Training new models is simple. Look at Train_POS.py
and Train_Chunking.py
for examples.
Place new datasets in the folder data
. The system expects three files train.txt
, dev.txt
and test.txt
in a CoNLL format. I.e. each token is in a new line, different columns are seperated by a white space (either a space or a tab). Sentences are seperated by an empty line.
For an example look at data/conll2000_chunking/train.txt
. Files with multiple columns, like data/unidep_pos/train.txt
are no problem, as we will specify later which columns should be used for training.
The dataset is specified in the datasets
variable (Train_POS.py
):
datasets = {
'unidep_pos': #Name of the dataset
{'columns': {1:'tokens', 3:'POS'}, #CoNLL format for the input data. Column 1 contains tokens, column 3 contains POS information
'label': 'POS', #Which column we like to predict
'evaluate': True, #Should we evaluate on this task? Set true always for single task setups
'commentSymbol': None} #Lines in the input data starting with this string will be skipped. Can be used to skip comments
}
unidep_pos
defines the name of the dataset. The code looks for the train.txt
/dev.txt
/test.txt
in the folder data/unidep_pos
. If your data folder has a different name, you must change the value of unidep_pos
.
columns
specifies the columns that should be read from the CoNLL file, in this case the column 1 and the column 3 should be read. The counting starts at 0. Column 1 contains the tokens, and the column 3 the POS-tag. Note, that we must always specify a 'tokens' column. The other columns can be named arbitrarily. If your data format changes, you must change the columns
value.
label
will specify which column should serve as label, in this case we want to predict the POS
column. The name must match with the name specified in the dictionary dataColumns
.
evaluate
defines if we want to evaluate on this task. Must be true for single-task learning.
commentSymbol
- Lines starting with commentSymbol
will be skipped when the data files are read. We set it here to None
as our input data does not have comment lines.

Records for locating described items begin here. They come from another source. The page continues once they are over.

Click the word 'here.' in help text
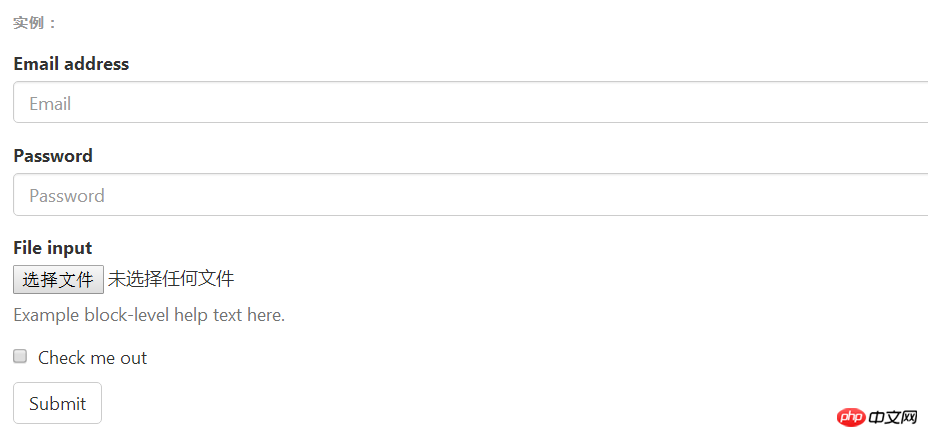Viewport: 928px width, 437px height. [266, 314]
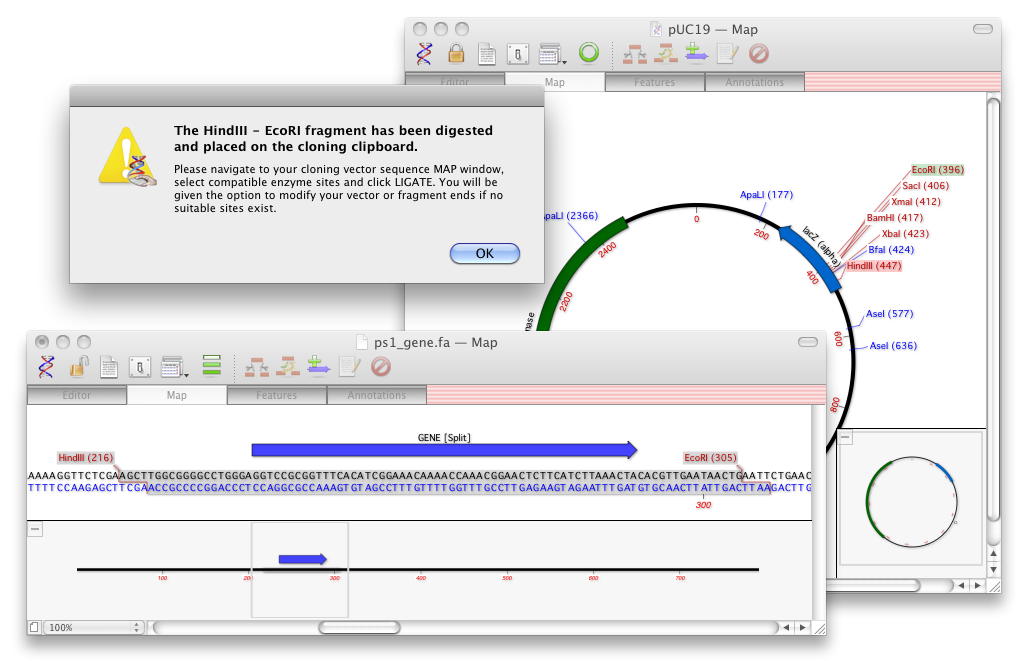Viewport: 1022px width, 661px height.
Task: Click the red prohibition icon in pUC19 toolbar
Action: click(x=759, y=53)
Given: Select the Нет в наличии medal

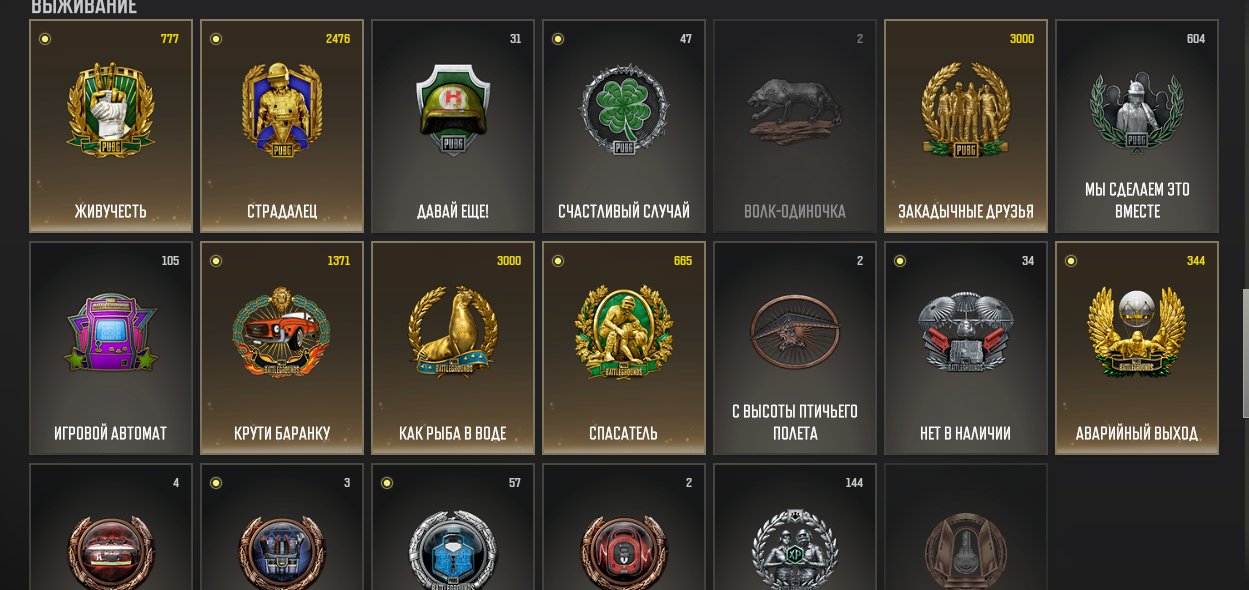Looking at the screenshot, I should [x=966, y=348].

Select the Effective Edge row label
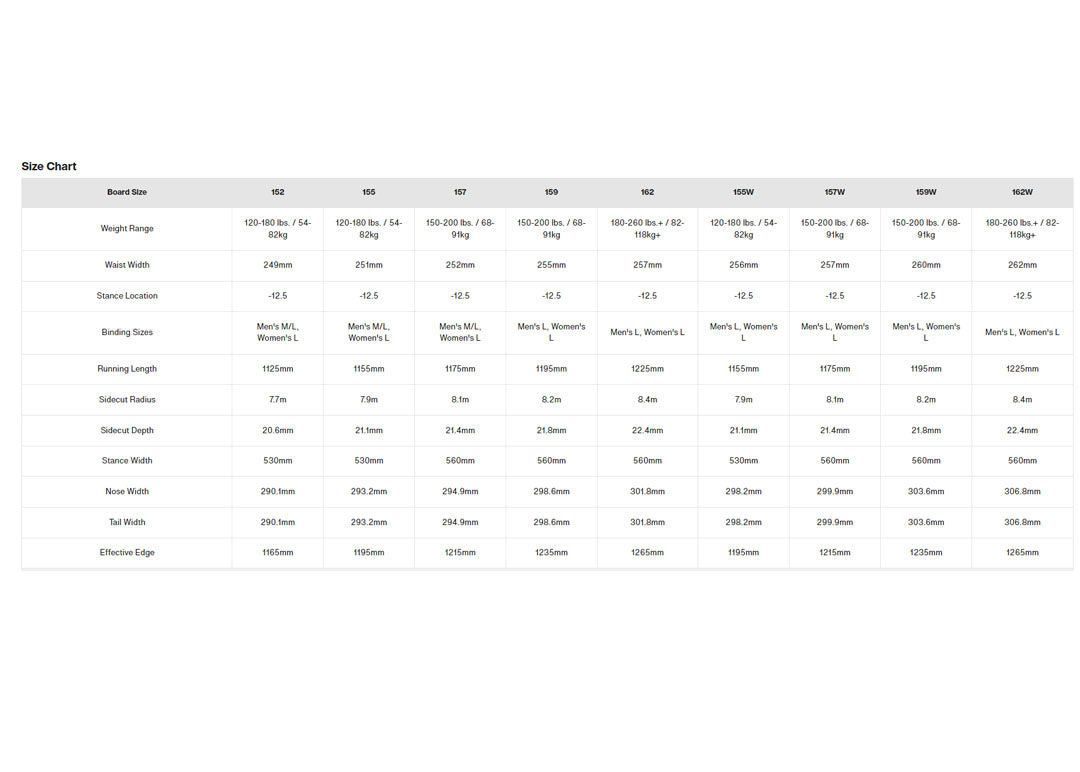coord(127,553)
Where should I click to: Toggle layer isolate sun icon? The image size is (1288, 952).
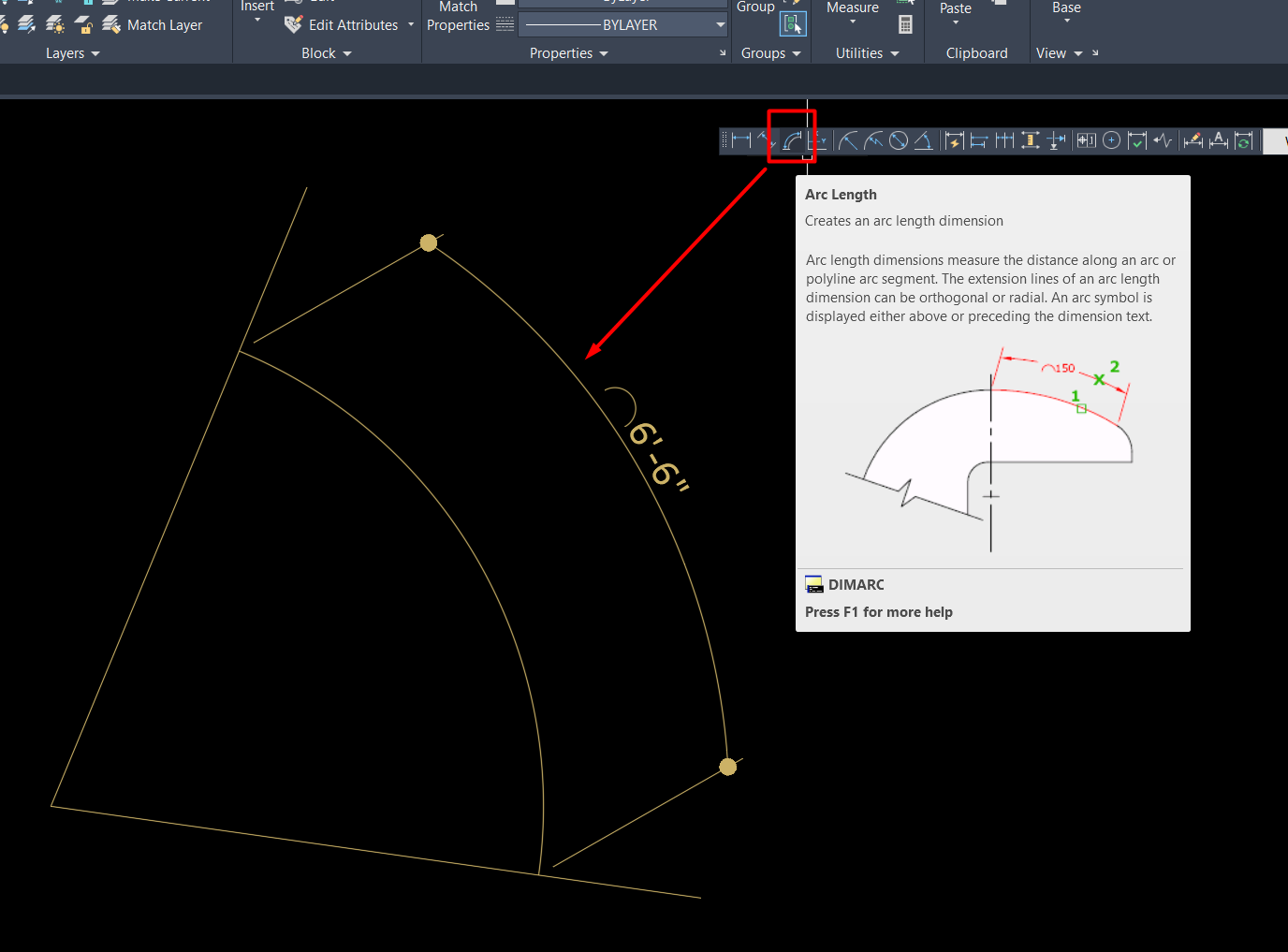pos(55,25)
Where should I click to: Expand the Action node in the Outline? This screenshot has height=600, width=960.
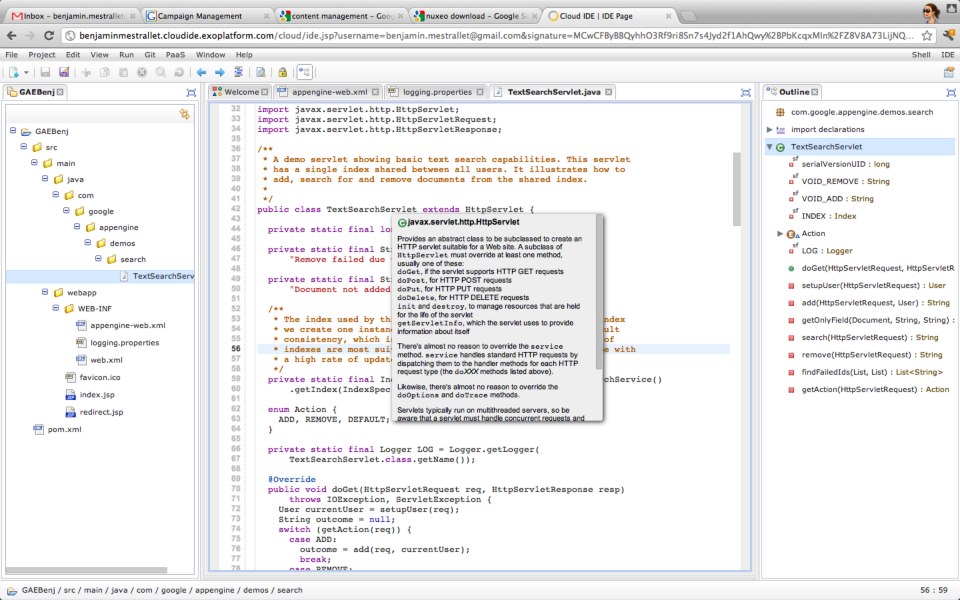coord(777,233)
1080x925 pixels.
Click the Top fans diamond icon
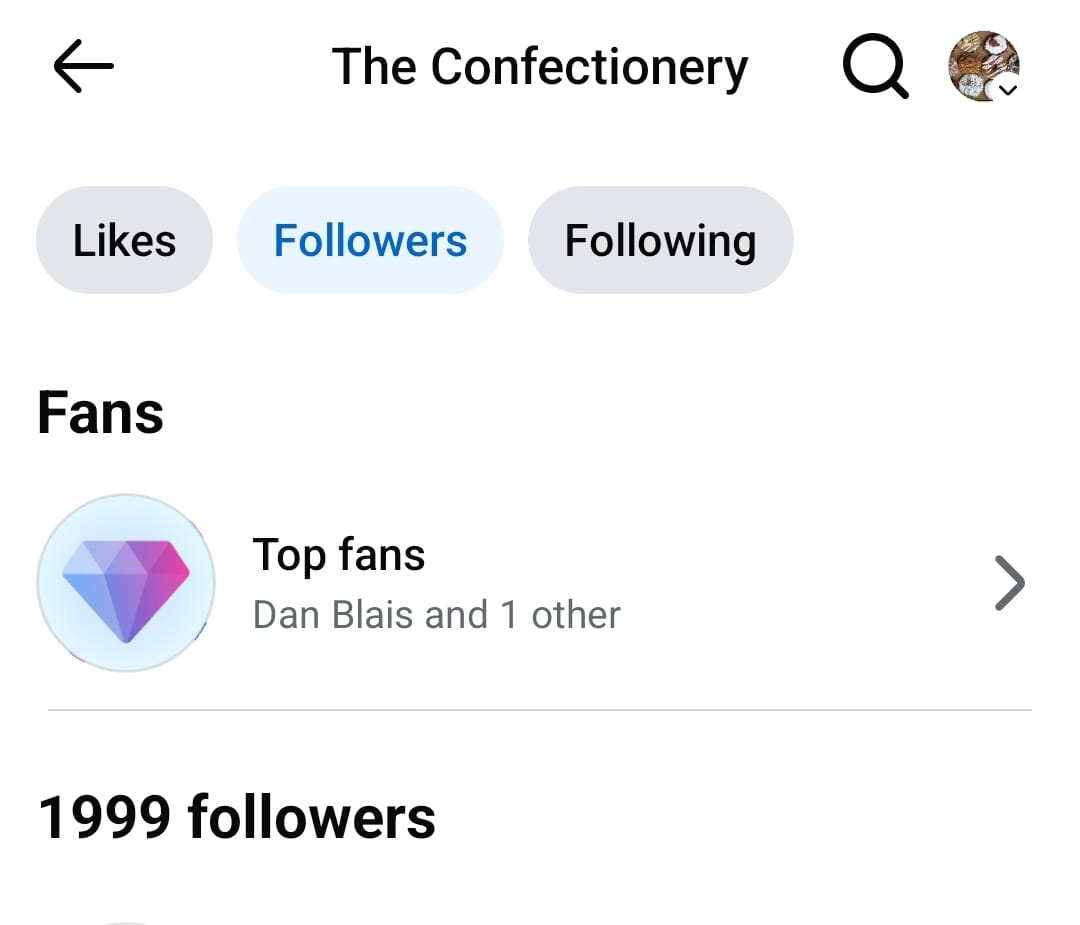click(x=126, y=583)
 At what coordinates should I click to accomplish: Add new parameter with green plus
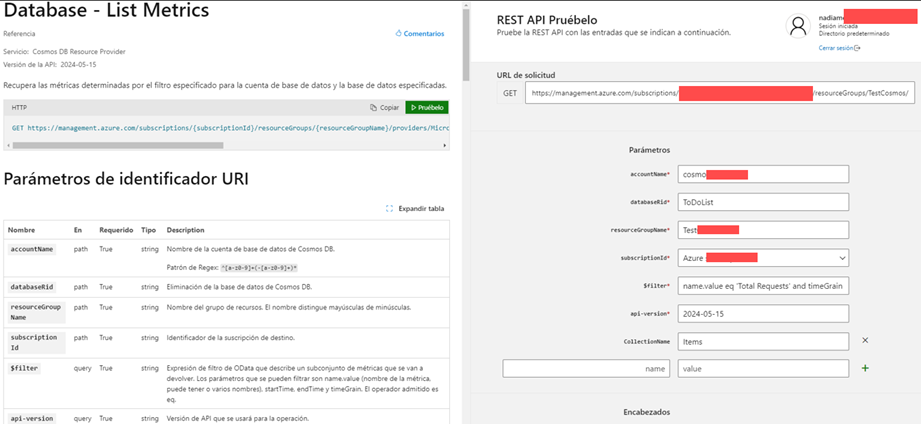pos(865,368)
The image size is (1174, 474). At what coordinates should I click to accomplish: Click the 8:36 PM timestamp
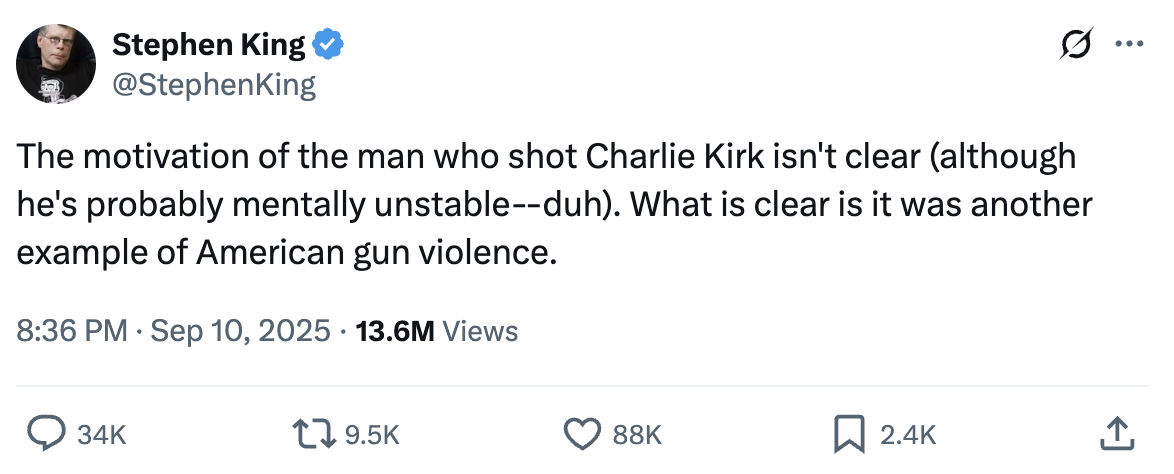click(72, 330)
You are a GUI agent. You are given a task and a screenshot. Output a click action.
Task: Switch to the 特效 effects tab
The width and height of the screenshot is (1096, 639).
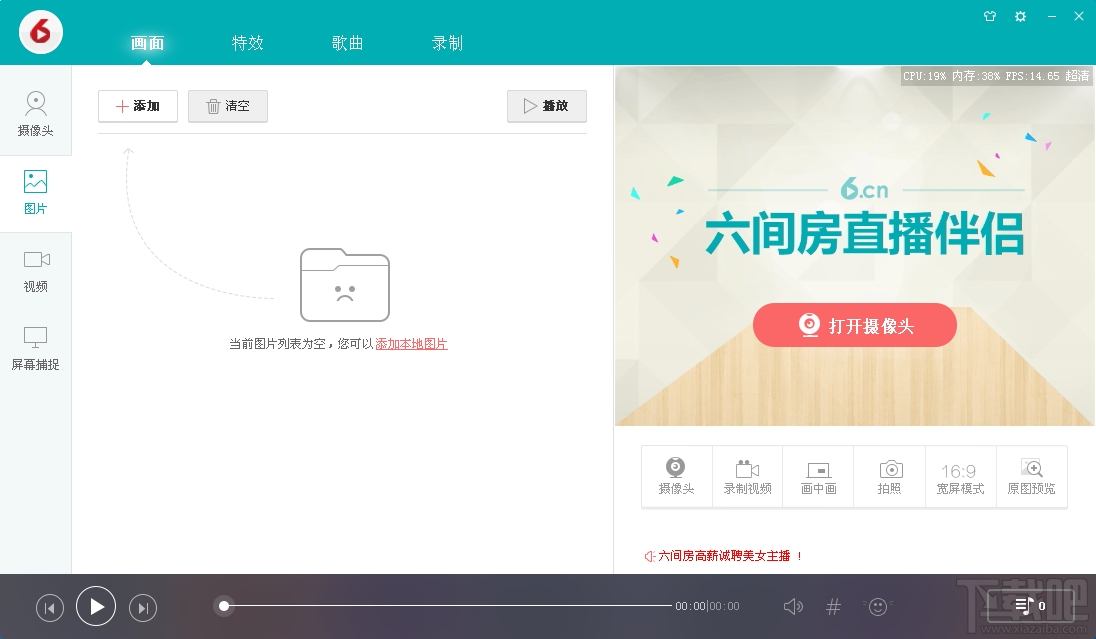pos(247,42)
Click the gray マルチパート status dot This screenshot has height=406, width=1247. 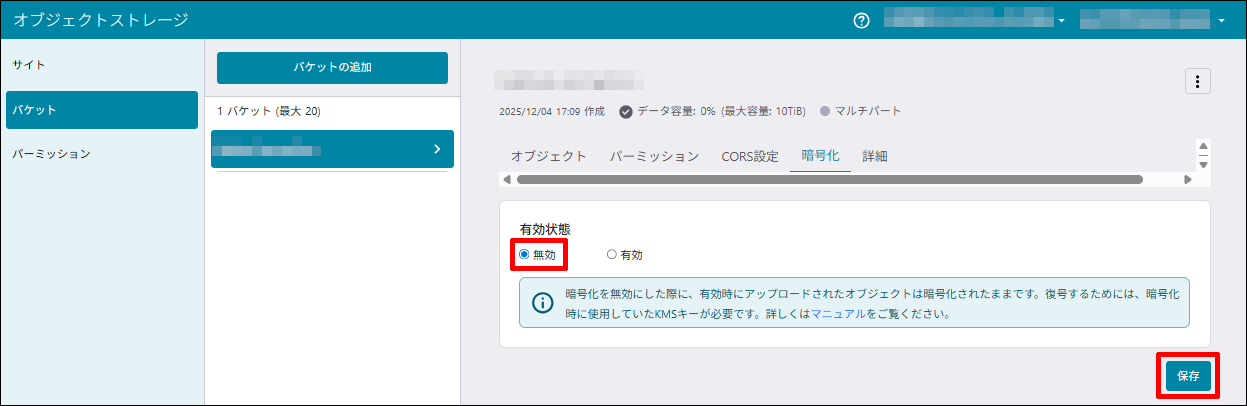(825, 111)
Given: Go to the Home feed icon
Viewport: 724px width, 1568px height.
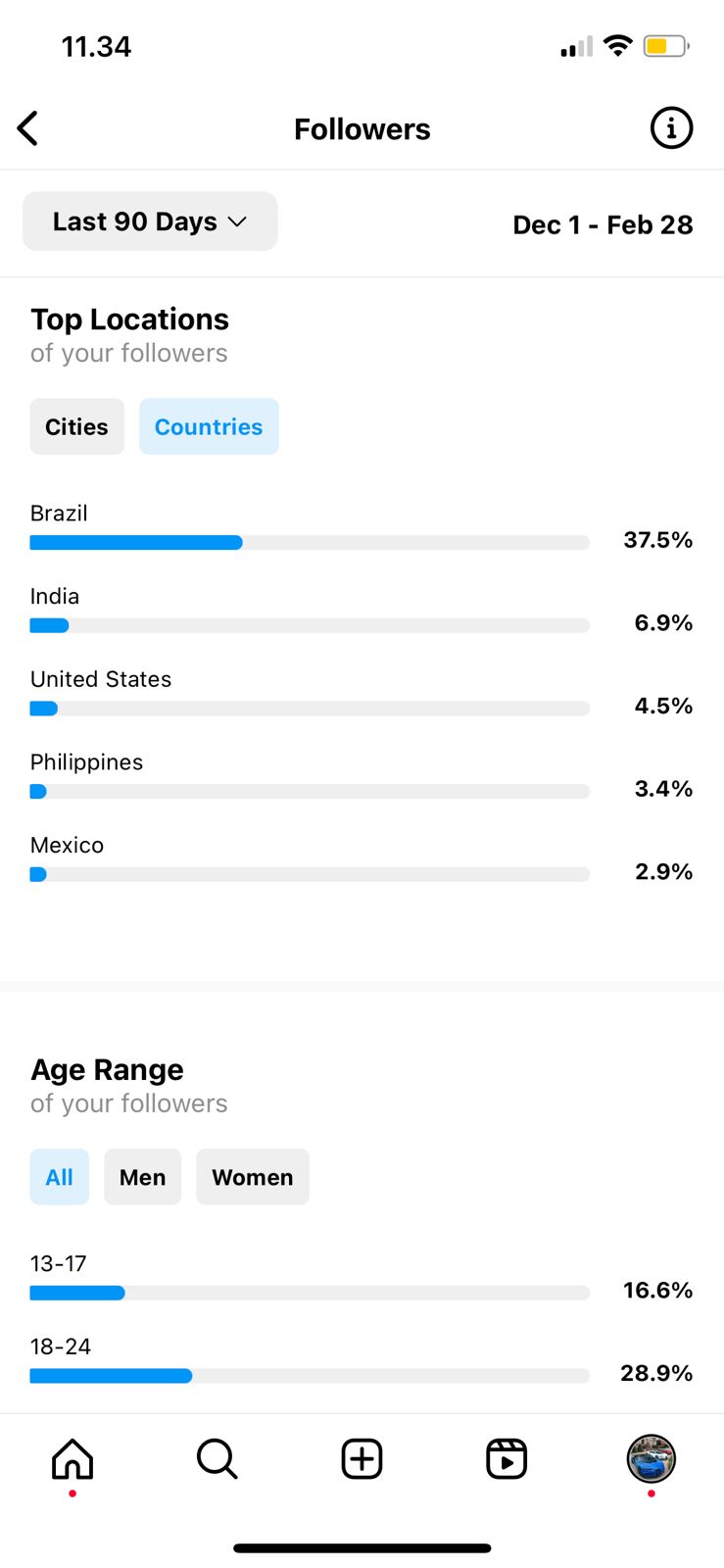Looking at the screenshot, I should pyautogui.click(x=72, y=1458).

The path to pre-trained word embeddings must be specified in the variable embeddingsPath
:
embeddingsPath = 'komninos_english_embeddings.gz'
The format for the pre-trained embeddings file must be text-based, i.e. each line contains the embedding for a word. The first column in that line is the word, followed by the dense vector. Our script will automatically download the embeddings komninos_english_embeddings.gz
if they are not present in the current folder. The data can be compressed using .gz
.
The network is trained using the following lines of code (Train_POS.py
):
params = {'classifier': ['CRF'], 'LSTM-Size': [100], 'dropout': (0.25, 0.25)}
model = BiLSTM(params)
model.setMappings(mappings, embeddings)
model.setDataset(datasets, data)
model.storeResults('results/unidep_pos_results.csv') #Path to store performance scores for dev / test
model.modelSavePath = "models/[ModelName]_[DevScore]_[TestScore]_[Epoch].h5" #Path to store models
model.fit(epochs=25)
params
defines the hyperparameters of the network. See Hyperparameters.md for more details.
model.modelSavePath
defines the path where the trained models should be stored. [ModelName]
is replaced by the name of your dataset, [DevScore]
with the score on the development set, [TestScore]
with the score on the test set and [Epoch]
is replaced by the epoch.
By calling the model.storeResults()
we specify the path where the performance scores during training should be stored. The file contains for each training epoch a line that contains the following information:
- epoch
- dataset name
- Performance on development set
- Performance on test set
- Highest development set performance so far
- Test performance for epoch with highest development score
If you want to perform chunking instead of POS-tagging, simple change the datasets
variable (Train_Chunking.py
):
datasets = {
'conll2000_chunking': #Name of the dataset
{'columns': {0:'tokens', 1:'POS', 2:'chunk_BIO'}, #CoNLL format for the input data. Column 0 contains tokens, column 2 contains POS and column 2 contains chunk information using BIO encoding
'label': 'chunk_BIO', #Which column we like to predict
'evaluate': True, #Should we evaluate on this task? Set true always for single task setups
'commentSymbol': None} #Lines in the input data starting with this string will be skipped. Can be used to skip comments
}
Note: By appending a _BIO to a column name, we indicate that this column is BIO encoded. The system will then compute the F1-score instead of the accuracy.